- Description of the task
Without omitting anything, return the records precisely as given.

- Data for this exercise
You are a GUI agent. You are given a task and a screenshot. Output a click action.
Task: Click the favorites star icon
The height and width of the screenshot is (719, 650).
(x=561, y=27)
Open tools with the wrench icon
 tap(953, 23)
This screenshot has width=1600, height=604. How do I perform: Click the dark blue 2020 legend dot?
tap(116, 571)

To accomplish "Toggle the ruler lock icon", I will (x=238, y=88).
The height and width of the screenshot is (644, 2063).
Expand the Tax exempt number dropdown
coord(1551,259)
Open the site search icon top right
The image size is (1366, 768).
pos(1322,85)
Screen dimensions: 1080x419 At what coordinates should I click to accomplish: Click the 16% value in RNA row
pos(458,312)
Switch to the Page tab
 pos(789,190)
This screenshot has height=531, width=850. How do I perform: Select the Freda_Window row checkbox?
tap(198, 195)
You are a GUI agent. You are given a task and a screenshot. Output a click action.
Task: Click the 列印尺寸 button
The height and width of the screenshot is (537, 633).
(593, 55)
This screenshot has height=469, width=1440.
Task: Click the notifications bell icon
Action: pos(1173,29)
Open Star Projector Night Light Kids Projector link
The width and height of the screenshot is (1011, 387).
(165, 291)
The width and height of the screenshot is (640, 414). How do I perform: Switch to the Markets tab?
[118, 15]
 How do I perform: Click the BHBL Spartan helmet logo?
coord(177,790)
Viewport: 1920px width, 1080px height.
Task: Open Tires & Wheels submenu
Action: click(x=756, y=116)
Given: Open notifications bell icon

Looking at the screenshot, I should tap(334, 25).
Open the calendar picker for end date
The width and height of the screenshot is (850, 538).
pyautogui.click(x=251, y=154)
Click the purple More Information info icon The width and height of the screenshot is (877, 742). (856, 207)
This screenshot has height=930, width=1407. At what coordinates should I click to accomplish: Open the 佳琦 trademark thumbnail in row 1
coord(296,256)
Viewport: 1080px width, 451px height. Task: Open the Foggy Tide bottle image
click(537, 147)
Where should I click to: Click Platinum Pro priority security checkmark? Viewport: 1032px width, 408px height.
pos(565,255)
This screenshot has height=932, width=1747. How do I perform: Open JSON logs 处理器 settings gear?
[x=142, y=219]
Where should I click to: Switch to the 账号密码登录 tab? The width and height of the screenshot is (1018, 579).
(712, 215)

- Response
You are a GUI agent. You are given a task and a screenshot. Output a click action.
Task: Click the favorites star icon
The height and width of the screenshot is (719, 650).
(x=561, y=27)
Open tools with the wrench icon
 tap(953, 23)
This screenshot has width=1600, height=604. How do I perform: Click the dark blue 2020 legend dot?
tap(116, 571)

To accomplish "Toggle the ruler lock icon", I will (x=238, y=88).
The height and width of the screenshot is (644, 2063).
Expand the Tax exempt number dropdown
coord(1551,259)
Open the site search icon top right
The image size is (1366, 768).
pos(1322,85)
Screen dimensions: 1080x419 At what coordinates should I click to accomplish: Click the 16% value in RNA row
pos(458,312)
Switch to the Page tab
 pos(789,190)
This screenshot has height=531, width=850. How do I perform: Select the Freda_Window row checkbox?
tap(198, 195)
You are a GUI agent. You are given a task and a screenshot. Output a click action.
Task: Click the 列印尺寸 button
The height and width of the screenshot is (537, 633).
(593, 55)
This screenshot has height=469, width=1440.
Task: Click the notifications bell icon
Action: pos(1173,29)
Open Star Projector Night Light Kids Projector link
The width and height of the screenshot is (1011, 387).
(165, 291)
The width and height of the screenshot is (640, 414). How do I perform: Switch to the Markets tab?
[118, 15]
 How do I perform: Click the BHBL Spartan helmet logo?
coord(177,790)
Viewport: 1920px width, 1080px height.
Task: Open Tires & Wheels submenu
Action: click(x=756, y=116)
Given: Open notifications bell icon

Looking at the screenshot, I should tap(334, 25).
Open the calendar picker for end date
The width and height of the screenshot is (850, 538).
pyautogui.click(x=251, y=154)
Click the purple More Information info icon The width and height of the screenshot is (877, 742). (856, 207)
This screenshot has height=930, width=1407. At what coordinates should I click to accomplish: Open the 佳琦 trademark thumbnail in row 1
coord(296,256)
Viewport: 1080px width, 451px height. Task: Open the Foggy Tide bottle image
click(537, 147)
Where should I click to: Click Platinum Pro priority security checkmark? Viewport: 1032px width, 408px height.
pos(565,255)
This screenshot has height=932, width=1747. How do I perform: Open JSON logs 处理器 settings gear?
[x=142, y=219]
Where should I click to: Switch to the 账号密码登录 tab? The width and height of the screenshot is (1018, 579).
(712, 215)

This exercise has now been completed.